By Melinda Travis @melinda_travis
CEO, PRO Sports Communications
A virtue that is continually challenged in a crisis for all involved, is discipline. In a crisis, discipline often means suppressing the burning urge to respond to every new development, especially when there is immense pressure from the client and/or key stakeholders to "do something."
True, in many instances, managing a crisis does require a swift hard-hitting response or a bold proactive move to get ahead of and mitigate the impact of bad news; but, too often, organizations or individuals act without understanding the chain of damaging events a misguided response can trigger.
Usually driven by emotion and the natural human instinct to defend and fight back, these lapses in strategy happen when the fundamental questions are not carefully considered:
What will happen next?
How will ‘what happens next’ impact the overall strategic objectives?
In high profile situations the media are following closely, any new bit of information will usually ignite another news cycle. And while news cycles today might be shorter, the volume of stories they generate is exponentially higher. In a 24-hour period, it can mean hundreds of new stories surfacing and thousands of conversations spreading across social media. In other words, it results in the story becoming front and center again.
Any number of things can happen next.
One, many more people will become aware of the story, including people who may not have been previously aware. In that scenario, you’ve just helped spread your own bad news to more people.

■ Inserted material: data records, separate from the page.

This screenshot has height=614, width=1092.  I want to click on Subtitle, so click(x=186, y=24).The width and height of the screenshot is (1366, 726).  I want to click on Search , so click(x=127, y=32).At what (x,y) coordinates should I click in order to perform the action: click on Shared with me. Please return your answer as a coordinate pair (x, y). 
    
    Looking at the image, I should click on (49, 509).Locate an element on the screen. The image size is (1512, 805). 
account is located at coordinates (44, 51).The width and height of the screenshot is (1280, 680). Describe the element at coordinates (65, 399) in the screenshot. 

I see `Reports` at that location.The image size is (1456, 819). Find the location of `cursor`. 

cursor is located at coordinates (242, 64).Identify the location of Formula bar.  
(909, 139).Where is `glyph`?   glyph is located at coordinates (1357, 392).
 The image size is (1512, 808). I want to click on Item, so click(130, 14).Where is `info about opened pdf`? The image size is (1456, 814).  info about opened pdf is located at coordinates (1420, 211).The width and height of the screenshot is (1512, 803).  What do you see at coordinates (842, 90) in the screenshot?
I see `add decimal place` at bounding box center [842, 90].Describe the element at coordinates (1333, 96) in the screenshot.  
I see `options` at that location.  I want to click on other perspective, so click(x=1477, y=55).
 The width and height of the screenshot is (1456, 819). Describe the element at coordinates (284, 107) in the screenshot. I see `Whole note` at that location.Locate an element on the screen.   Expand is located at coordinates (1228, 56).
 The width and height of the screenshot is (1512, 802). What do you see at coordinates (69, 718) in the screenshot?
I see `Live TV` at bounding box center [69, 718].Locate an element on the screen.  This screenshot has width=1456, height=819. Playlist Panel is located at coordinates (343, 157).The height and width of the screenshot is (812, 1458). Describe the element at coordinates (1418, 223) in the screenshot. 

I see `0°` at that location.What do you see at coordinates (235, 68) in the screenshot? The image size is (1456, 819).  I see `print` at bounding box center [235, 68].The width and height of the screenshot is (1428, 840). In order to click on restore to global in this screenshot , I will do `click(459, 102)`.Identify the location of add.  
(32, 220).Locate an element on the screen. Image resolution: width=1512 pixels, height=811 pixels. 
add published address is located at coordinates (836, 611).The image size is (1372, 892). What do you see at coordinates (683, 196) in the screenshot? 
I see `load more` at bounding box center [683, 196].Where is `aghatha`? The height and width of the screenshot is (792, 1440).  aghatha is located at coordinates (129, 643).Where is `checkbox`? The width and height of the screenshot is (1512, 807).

Two, it may anger key stakeholders whose support is critical. In the case of athletes, it’s team management, sponsors, and coaches; at the organizational level, it’s donors, advisory boards, attorneys and shareholders, none of whom appreciate the action of willfully putting the story back in the news.
Three, it may embolden the other side to take another step: make a comment, leak information, or go on the attack -- moves that could escalate the crisis and immediately make things exponentially worse.
In most situations, all of these outcomes can be highly damaging to the overall strategy. In a legal crisis, a lapse in discipline can mean exposing the client to greater legal risk or giving away defense strategy. In other situations, it can irreversibly impact reputation, career and legacy.
In the interest of achieving the best possible overall outcome then, sometimes the best response is none. “None” doesn’t mean ignoring reporters, issuing an empty no comment, or pretending there isn’t an issue. It means being patient, properly assessing the risk at hand and resisting outside pressure to react when the cost could drastically outweigh any potential benefits.
As a longtime mentor once told me early on, sometimes you just have to “let the fire burn” and wait for it to die out even if it causes some structural damage. In other words, sometimes you have to take a short term hit to preserve the long-term goal.